Co rusz sprawy o rozliczenie wydatków na świadczenia ratujące życie trafiają do sądów. Jedną z bardziej spornych jest kwestia, według jakich stawek za nie płacić.
Przed dwoma miesiącami poszerzony skład Sądu Najwyższego uchwalił, że placówkom, które mają umowy z NFZ, za nadwykonania w stanach nagłych należy się pełna zakontraktowana zapłata, czyli taka, jaka jest przewidziana za zabiegi wykonane w ramach kontraktu z Narodowym Funduszem Zdrowia (III CZP 80/18).

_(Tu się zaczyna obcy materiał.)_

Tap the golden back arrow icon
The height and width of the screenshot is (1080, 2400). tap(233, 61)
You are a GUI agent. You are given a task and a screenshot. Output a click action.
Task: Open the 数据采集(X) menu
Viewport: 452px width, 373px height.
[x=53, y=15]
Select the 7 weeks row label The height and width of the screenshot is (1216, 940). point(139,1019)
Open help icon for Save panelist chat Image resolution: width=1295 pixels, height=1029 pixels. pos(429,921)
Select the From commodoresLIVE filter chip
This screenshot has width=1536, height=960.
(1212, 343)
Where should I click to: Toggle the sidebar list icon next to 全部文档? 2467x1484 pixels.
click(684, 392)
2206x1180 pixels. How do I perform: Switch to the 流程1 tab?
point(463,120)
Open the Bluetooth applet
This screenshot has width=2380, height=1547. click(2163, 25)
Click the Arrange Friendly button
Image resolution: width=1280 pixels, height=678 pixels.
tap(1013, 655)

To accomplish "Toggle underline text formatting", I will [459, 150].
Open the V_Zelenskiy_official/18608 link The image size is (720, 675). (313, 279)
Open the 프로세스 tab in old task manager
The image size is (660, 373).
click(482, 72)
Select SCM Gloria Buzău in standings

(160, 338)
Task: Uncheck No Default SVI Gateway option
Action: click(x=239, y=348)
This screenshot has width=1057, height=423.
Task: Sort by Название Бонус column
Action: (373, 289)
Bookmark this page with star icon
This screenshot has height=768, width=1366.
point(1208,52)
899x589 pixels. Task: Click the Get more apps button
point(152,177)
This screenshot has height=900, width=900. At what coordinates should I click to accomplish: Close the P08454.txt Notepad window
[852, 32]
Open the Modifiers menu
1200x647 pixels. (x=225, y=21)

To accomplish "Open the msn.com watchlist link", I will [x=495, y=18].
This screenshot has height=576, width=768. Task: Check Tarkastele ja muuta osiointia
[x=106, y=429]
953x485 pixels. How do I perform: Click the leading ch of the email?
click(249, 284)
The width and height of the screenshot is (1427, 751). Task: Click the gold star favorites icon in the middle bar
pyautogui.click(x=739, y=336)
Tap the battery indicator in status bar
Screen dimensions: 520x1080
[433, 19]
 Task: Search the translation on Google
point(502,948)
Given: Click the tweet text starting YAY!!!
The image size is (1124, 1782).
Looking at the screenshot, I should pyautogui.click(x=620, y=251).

Czytaj też: Nieubezpieczony pacjent to sprawa szpitala - wyrok SN o finansowaniu nadwykonań ratujących życie
NFZ nie daje za wygraną
Narodowy Fundusz Zdrowia wciąż jednak walczy. Arkadiusz C., właściciel placówki medycznej dla osób ze schorzeniami psychicznymi, domagał się od NFZ 127 tys. zł za nadwykonania dla siedmiu pacjentów w sprawach pilnych ze względu na zagrożenie dla ich zdrowia, a może i życia. Wysokość wynagrodzenia placówka określiła na podstawie umowy, jaką miała z Funduszem. Sąd Okręgowy zasądził część z żądanej kwoty, tj. 86 tys. zł, ponieważ uznał, że trzech pacjentów nie kwalifikowało się do stanu nadzwyczajnego.
Sąd Apelacyjny w Warszawie zasądził także pieniądze za ich leczenie, uznając, że ci pacjenci kwalifikowali się do leczenia na podstawie art. 23 ustawy o ochronie zdrowia psychicznego, który mówi niemal o takim samym zagrożeniu uprawniającym do nadwykonania. A kwestię wysokości refundacji, tj. czy płacić takiej placówce jak tym, które nie mają umowy z NFZ, czyli po cenie kosztów udzielenia świadczenia (art. 19 ust. 4), czy też według cen z kontraktu SA, rozstrzygnął inaczej, niż mówiła później zapadła uchwała. Ponieważ miał trudności z ustaleniem realnych kosztów, zastosował umowne. Czyli ściśle rzecz biorąc, tylko „awaryjnie" zastosował umowne wynagrodzenie.